Science and machine learning join forces
As architects, designers, engineers and planners, we work in a complex and dynamic context – we are concerned with not just how things are now and have been, but what they will be like in the future. Beyond the impressive creativity of GPT-3, what we as a community really need are insights into the real-world contexts into which our design decisions must succeed and endure. We need to know how strong a region’s storm winds might blow or how much rainfall future storms might produce, how will the climate affect ground water or a myriad of other factors that increasingly challenge the built and natural environment. Machine learning’s ability to discern patterns and make predictions under incredibly complex sets of conditions might be more what we need.
Another area that shows great promise is the emerging convergence between machine learning and science, leading to new technologies that build on the huge body of knowledge in mathematics, physics and other sciences. Traditional computing methods have become more powerful but even today the level of computing power required can be expensive and slow to use. In the built environment industry modelling and simulation are areas where we need continuous improvement in speed, scale and complexity of computing tasks. Machine learning tools with GPT-3-like ability to consider billions of factors simultaneously, trained on larger data sets, should enable us to make a quantum leap as we study scientific alternatives, find optimal solutions, and handle more complex models. This would be very valuable on typical fluid flow phenomena such as wind, atmosphere, water flows, structures, materials, chemistry and other hard to compute elements. Here at Arup, we have already been experimenting with AI accelerated air flow simulations (the interaction of wind with buildings). In the past these have played a limited role in design and typically only one or two cases have been studied (because of their time and computational cost). This new approach (although the technology is not yet fully mature) promises far more freedom to explore options and reach optimal solutions more quickly.
In the case of flood prediction, we see AI models that have learnt from historical data and are informed by physics, being far better able to generalise to, for example, an extreme storm event in a future climate and we are already beginning to test this approach on projects.
Machine learning and the planet
With net zero commitments taking effect across the built environment industry, our industry is going to be increasingly (and rightly) expected to answer tougher questions about the designs we propose and the energy and emissions those solutions might produce. This is another area where machine learning can help us navigate complexity.

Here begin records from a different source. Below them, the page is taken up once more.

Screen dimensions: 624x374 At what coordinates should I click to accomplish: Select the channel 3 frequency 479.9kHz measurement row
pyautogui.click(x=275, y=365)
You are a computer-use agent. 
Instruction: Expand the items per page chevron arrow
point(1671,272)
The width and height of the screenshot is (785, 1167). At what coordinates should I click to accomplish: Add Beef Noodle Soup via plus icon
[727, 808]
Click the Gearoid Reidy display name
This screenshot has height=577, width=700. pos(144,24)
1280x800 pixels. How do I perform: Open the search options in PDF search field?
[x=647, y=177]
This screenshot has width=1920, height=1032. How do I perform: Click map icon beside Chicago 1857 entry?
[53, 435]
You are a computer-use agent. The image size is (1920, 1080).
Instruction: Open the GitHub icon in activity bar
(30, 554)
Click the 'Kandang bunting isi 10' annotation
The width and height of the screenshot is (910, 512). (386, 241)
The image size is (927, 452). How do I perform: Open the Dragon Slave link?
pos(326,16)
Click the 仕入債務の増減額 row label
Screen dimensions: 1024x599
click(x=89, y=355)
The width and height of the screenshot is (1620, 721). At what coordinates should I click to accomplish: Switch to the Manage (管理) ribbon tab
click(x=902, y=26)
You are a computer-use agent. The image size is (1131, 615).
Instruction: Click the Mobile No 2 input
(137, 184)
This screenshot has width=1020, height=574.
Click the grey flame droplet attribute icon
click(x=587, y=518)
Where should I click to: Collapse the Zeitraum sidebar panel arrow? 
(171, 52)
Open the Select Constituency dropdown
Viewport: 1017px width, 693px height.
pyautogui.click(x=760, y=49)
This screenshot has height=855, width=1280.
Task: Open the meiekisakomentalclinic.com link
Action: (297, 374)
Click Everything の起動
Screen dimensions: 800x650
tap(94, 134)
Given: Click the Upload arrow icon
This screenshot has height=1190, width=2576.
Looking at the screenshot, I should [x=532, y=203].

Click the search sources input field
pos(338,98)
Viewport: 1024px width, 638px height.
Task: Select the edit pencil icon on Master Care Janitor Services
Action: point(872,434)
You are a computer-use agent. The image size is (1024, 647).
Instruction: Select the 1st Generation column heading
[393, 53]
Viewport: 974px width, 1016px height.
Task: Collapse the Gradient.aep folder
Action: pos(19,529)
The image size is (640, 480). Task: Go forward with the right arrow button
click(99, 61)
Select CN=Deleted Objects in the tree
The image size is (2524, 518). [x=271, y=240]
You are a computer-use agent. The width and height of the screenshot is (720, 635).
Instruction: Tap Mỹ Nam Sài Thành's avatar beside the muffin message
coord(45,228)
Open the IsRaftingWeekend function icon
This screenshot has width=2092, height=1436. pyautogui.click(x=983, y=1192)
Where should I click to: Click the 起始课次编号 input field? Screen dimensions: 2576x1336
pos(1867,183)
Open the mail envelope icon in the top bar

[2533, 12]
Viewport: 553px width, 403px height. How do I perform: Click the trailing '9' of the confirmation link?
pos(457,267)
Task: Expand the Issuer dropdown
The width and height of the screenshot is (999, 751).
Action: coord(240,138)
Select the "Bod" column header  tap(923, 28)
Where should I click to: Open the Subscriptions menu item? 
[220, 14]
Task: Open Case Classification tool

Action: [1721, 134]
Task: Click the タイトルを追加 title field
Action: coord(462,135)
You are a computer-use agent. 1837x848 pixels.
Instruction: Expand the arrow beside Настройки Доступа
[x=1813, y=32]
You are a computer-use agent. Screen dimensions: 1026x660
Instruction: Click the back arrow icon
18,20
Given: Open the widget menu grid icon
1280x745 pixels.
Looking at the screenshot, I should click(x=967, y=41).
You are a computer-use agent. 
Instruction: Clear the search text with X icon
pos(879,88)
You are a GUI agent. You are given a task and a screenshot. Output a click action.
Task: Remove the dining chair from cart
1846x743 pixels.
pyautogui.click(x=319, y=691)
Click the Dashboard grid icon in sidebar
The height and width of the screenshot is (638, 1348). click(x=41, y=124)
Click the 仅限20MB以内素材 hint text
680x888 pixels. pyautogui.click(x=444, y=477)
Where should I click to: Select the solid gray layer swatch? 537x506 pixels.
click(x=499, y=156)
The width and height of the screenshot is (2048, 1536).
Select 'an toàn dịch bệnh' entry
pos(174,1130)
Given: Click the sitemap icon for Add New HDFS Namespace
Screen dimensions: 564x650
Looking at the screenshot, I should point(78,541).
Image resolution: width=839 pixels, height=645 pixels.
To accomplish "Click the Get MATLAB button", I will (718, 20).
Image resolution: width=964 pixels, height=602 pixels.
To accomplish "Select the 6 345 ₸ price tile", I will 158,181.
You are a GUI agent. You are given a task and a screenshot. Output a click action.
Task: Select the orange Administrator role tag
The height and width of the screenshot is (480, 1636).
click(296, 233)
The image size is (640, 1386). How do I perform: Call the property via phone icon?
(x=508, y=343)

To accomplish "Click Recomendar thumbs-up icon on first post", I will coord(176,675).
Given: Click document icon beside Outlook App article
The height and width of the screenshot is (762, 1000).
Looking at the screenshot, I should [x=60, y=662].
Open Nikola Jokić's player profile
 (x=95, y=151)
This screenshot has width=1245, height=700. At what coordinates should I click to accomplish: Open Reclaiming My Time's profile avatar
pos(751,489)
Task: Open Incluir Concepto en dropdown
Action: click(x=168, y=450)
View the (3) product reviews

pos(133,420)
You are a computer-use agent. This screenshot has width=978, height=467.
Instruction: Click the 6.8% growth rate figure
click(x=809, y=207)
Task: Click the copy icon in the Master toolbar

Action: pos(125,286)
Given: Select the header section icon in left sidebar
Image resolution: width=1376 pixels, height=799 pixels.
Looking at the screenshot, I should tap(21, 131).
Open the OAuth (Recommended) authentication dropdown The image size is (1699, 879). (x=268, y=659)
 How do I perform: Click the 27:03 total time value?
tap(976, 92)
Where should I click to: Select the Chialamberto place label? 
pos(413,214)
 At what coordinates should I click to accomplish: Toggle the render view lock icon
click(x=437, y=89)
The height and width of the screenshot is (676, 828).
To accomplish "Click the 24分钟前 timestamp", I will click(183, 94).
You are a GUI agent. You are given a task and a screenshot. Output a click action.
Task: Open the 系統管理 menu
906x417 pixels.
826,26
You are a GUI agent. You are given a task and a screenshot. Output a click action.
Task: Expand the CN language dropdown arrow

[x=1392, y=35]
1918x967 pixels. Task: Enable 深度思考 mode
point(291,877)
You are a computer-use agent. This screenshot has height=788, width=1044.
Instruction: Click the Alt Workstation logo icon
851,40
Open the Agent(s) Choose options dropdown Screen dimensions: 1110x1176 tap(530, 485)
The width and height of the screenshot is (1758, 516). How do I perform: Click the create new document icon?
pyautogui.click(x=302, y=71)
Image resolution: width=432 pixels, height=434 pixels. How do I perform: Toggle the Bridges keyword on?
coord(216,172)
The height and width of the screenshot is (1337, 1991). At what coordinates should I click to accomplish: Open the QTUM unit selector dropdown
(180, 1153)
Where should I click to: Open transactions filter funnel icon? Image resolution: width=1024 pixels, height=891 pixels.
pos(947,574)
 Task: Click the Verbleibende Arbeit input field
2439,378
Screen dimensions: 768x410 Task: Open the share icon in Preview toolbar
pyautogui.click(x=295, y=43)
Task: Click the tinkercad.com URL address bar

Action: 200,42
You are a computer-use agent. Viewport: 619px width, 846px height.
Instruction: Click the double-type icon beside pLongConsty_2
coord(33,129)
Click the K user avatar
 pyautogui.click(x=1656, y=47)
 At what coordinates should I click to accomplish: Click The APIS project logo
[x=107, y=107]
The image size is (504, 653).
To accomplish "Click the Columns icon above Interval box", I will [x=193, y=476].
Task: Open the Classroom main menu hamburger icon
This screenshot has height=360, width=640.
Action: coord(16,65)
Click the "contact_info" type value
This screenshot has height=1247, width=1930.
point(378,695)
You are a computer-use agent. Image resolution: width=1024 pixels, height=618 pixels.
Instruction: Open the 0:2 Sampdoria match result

Given the lifespan of buildings and infrastructure, we will need to develop more and more powerful machine learning tools to answer questions about the world these projects will join: from the effects of rising oceans, more powerful storms and flooding, to greater rising temperatures and extremes of cold. Climate modelling tools that can make increasingly accurate predictions will be invaluable as engineers and designers adapt their own decision making in a rapidly warming world.
At the more tactical level we’ve already begun taking advantage of the power of machine learning to assess the most effective combination of systems and technology, to help Whole Foods supermarket chain meet net zero regulations in California. This ‘genetic algorithm’ approach allows staggering numbers of combinations of chilling, lighting and air-conditioning systems to be evaluated, with the tool able to emulate evolutionary presses to weed out the weaker solutions, until a range of low emission, high performance options were defined. It’s an exciting example of what might be commonplace soon.
The machine-human partnership has only just begun
While we often speak of a ‘design language’, buildings aren’t the same as language models and we shouldn’t expect to this type of machine learning to displace the normal, highly multidisciplinary design process. But even if we aren’t likely to be asking software to design our next concert hall or cathedral quite yet, machine learning remains an exciting and developing realm for built environment practitioners. It is clearly a ‘force multiplier’ that can augment our own, human abilities and creativity, in ways we can’t even fully imagine yet.
For now, developments like GPT-3 offer a tantalising preview of the scale of engineering and design questions we might answer tomorrow, as well as highlighting the importance of ethical, open data for the whole industry to work from.